I’d argue yes, but the mayors of Connecticut’s biggest cities may believe otherwise. On Monday, Connecticut Gov. Ned Lamont met with local officials, including Hartford Mayor Luke Bronin and New Haven Mayor Justin Elicker, to talk about the rising violent crime rate in the state.
In New Haven, there were 20 homicides last year, but the city has already reached the same number of murders in the first six months of 2021. According to Elicker, however, more policing isn’t the answer.
Elicker said police have been working to respond to the uptick for months by expanding their shooting task force to collaborate with partnering towns and federal law enforcement. They also increased walking and bicycle beats and provided more support for those as they reenter society from prison.
“We are not going to solve these challenges through law enforcement,” Elicker noted. “We are going to solve it by confronting poverty head on. Investment in schools in education and reforming the criminal justice system.”
In Hartford, Mayor Luke Bronin said they are committing money from the American Rescue Plan to violence intervention strategies.
He said police have had a lot of success solving crimes and being proactive.
“They have taken well over 100 guns off the street this year, they have made arrests in homicides and nonfatal shootings at a rate this city has never seen before, and most cities around the country don’t see,” Bronin said. “And I really am grateful for that work.
Police may be clearing more homicides, but there appears to be a common theme among those arrested, including 21-year old Omar Reyes, who was recently tracked down in Puerto Rico and charged with the murder of 56-year old Sylvia Cordova, who was recently shot and killed in her home during a drive-by. Police are still looking for 24-year old Edwin Roman, who they also believe had a role in the shooting.
Police say during the drive-by shooting Reyes and Roman missed their target and shot up the house of 56-year-old Cordova, killing her while she was preparing dinner. Cordova‘s family is asking for the community’s help.
Taisuee Hernandez, Cordova’s daughter, said, “If he did this to our mom, out of desperation, he’s going to kill you. He’s going to kill you, he is going to kill anybody. He is desperate, so please turn him in.”
They are also asking lawmakers for tougher gun laws that carry more than just a slap on the wrist. The family says both were convicted felons.
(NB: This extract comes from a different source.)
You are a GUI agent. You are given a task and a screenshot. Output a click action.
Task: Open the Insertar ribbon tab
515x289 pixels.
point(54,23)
Geovanny Hernandez, Cordova’s son, explained, “Those criminals get to bond out after having felonies. They are even caught with a gun and they get a $50,000 or $100,000 bond, they come right back out here and do the same thing – same with a guy there looking for now; he has previous gun convictions.”
Keep in mind that Connecticut lawmakers have repeatedly touted their work to impose new restrictions on legal gun owners, particularly since the Sandy Hook murders in December of 2012. In 2013, when then-Gov. Dannel Malloy signed a host of new gun control bills into law, including a ban on “high capacity” magazines and more than 100 models of so-called assault weapons along with universal background checks, he declared that the laws would make the state a far safer place.
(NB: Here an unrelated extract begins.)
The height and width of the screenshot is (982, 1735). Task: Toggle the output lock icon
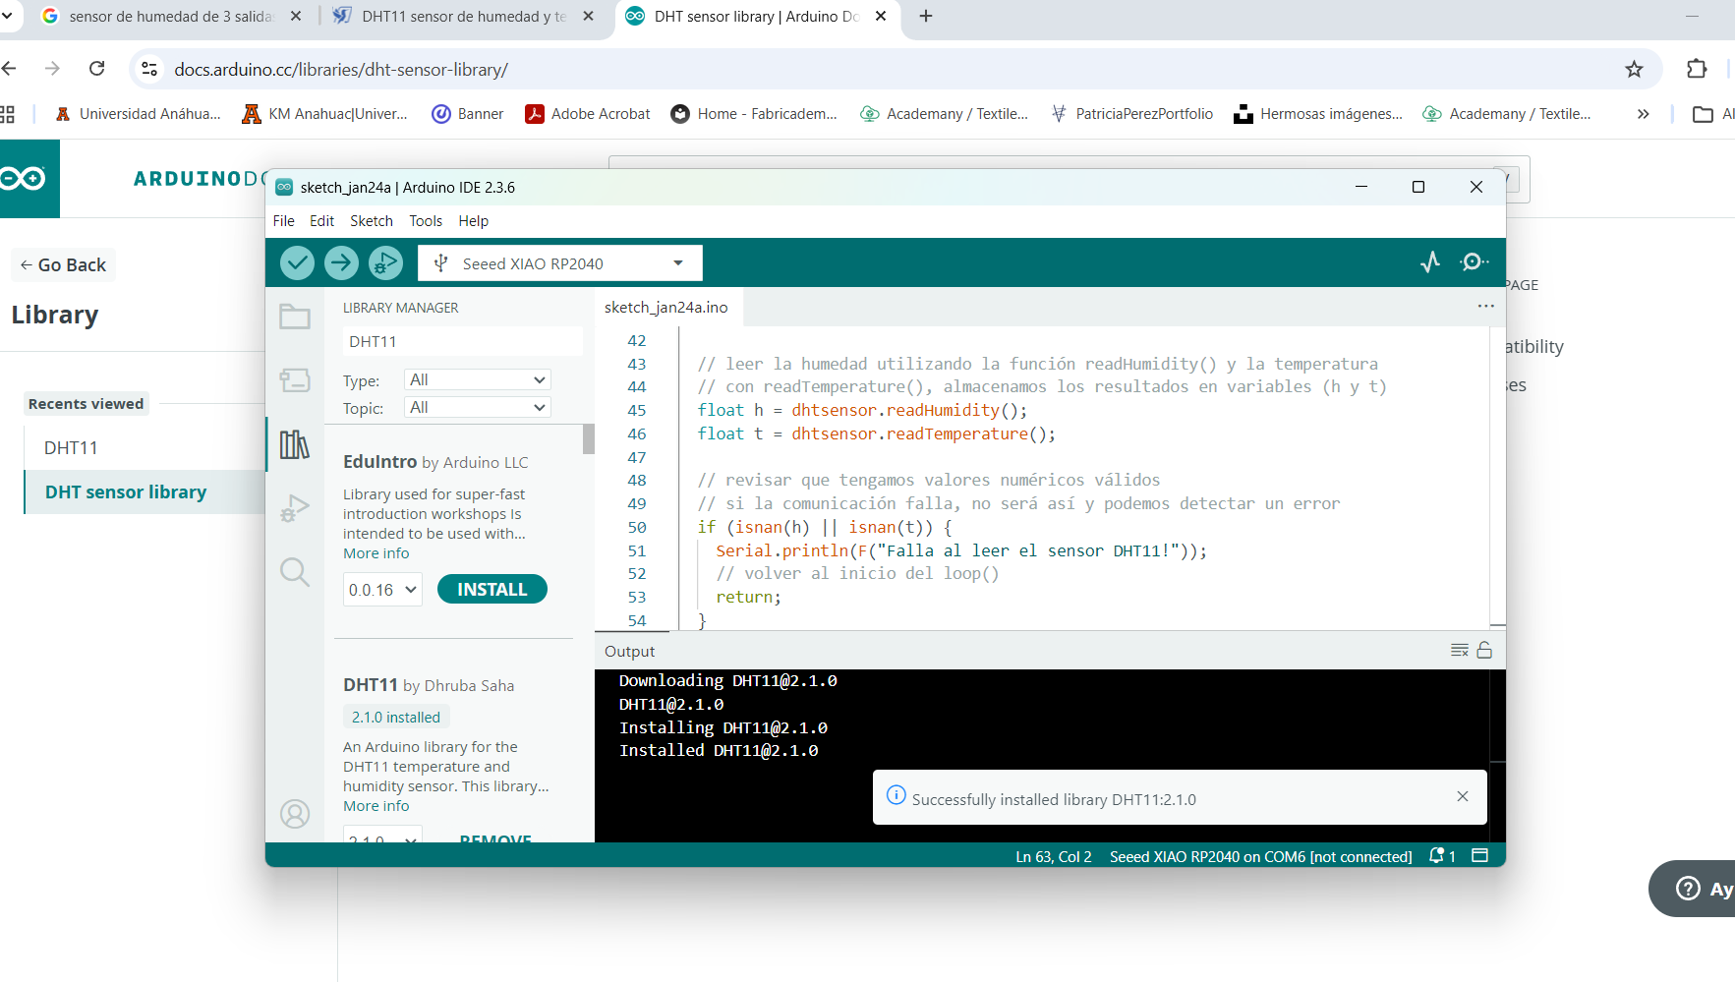(x=1484, y=650)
Instead, the homicide rate has bounced up and down since then, but in 2020 Hartford, New Haven, and several other cities saw a huge increase in homicides and shootings. Hartford, for instance, had two more murders in 2020 compared to 2019, but the number of shootings in the city increased from 142 to 222.
New Haven and Waterbury also saw an increase in homicides year to year. The latest statistics are from November and showed that New Haven had 19, up from 9 the year before while Waterbury had 12 in 2020, up from 4 in 2019.
Homicides are up again this year, with Hartford showing a 53% increase compared to 2020. Mayor Luke Bronin says it’s because of an “unprecedented flow of firearms” into the city, but if that’s the case, then doesn’t that mean that Connecticut’s gun and magazine bans along with its universal background check laws aren’t working? And when New Haven’s mayor says that law enforcement “can’t solve” these challenges, isn’t that too an admission that putting more non-violent, possessory offenses on the books isn’t going to address the real issues?
I’d argue yes, but I’m sure Bronin and Elicker would come up with some argument about needing even more gun control laws, since the ones already on the books clearly aren’t enough.
Personally, I happen to agree with Geovanny Hernandez. The real issue, or at least one of them, is the way the criminal justice system treats repeat, violent offenders. That’s where the focus should be going forward, and frankly Democrats should be working to repeal their ineffective and unconstitutional restrictions on the right to keep and bear arms while they’re at it.
Sadly, that’s about as likely to happen as the NHL returning to Hartford. And as long as lawmakers keep trying to fight violent crime by waging a legal war on law-abiding gun owners, I suspect the growing homicide rates are going to become the new normal.